Activity: Without the pictures, copy all the entries below exactly.

##### Input data

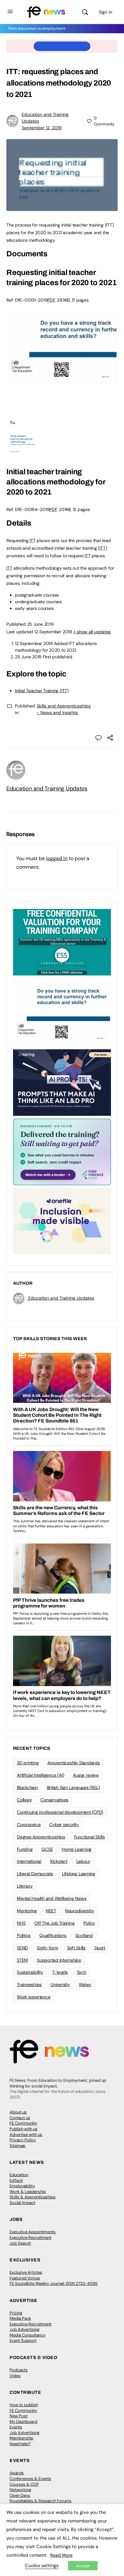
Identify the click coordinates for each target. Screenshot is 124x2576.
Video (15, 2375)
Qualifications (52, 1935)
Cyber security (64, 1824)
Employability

##########

Final answer:
Identify the click coordinates for each target. Screenshot is 124x2576.
Video (15, 2375)
Qualifications (52, 1935)
Cyber security (64, 1824)
Employability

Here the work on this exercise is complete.